───── Supplied entries ─────
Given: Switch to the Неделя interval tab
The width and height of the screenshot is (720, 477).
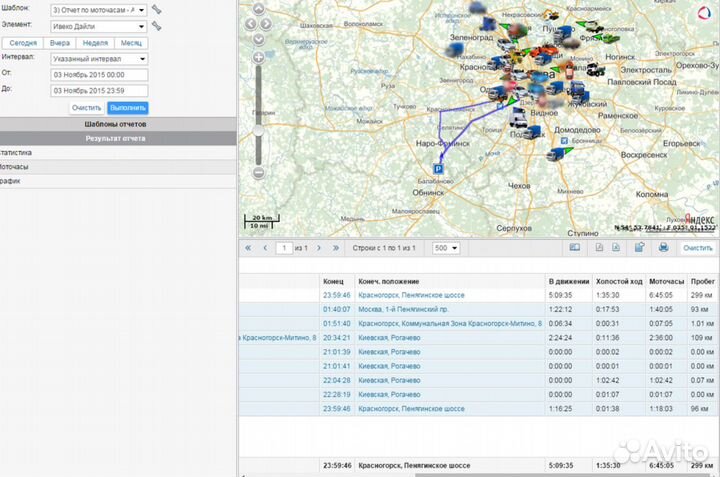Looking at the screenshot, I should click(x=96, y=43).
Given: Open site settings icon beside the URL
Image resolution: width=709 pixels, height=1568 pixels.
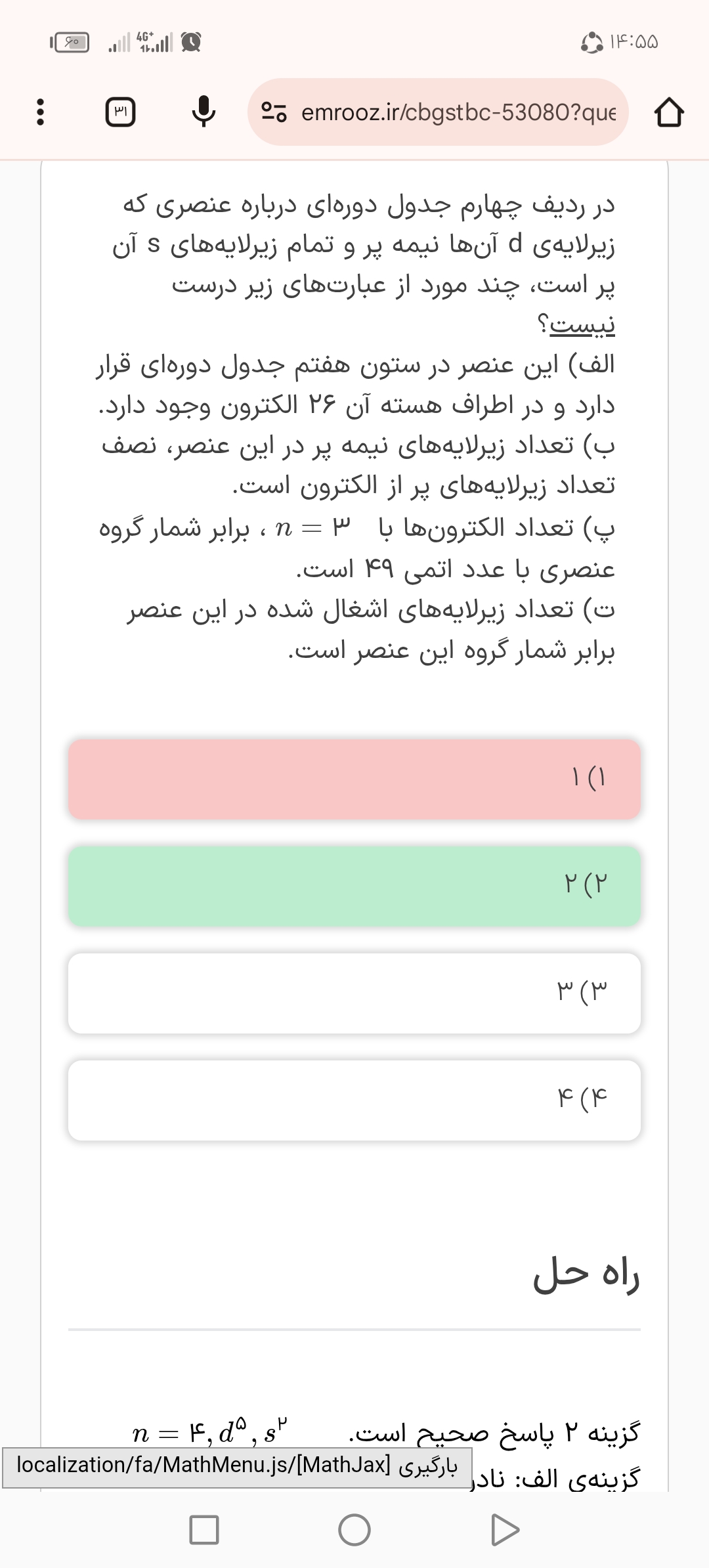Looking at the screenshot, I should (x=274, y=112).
─────
───── Supplied entries ─────
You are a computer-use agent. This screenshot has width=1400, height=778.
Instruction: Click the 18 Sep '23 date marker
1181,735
─────
For every line above that has "Given" in it, copy the line.

**Completed task**
Given: Switch to the Неделя interval tab
Given: Open site settings icon beside the URL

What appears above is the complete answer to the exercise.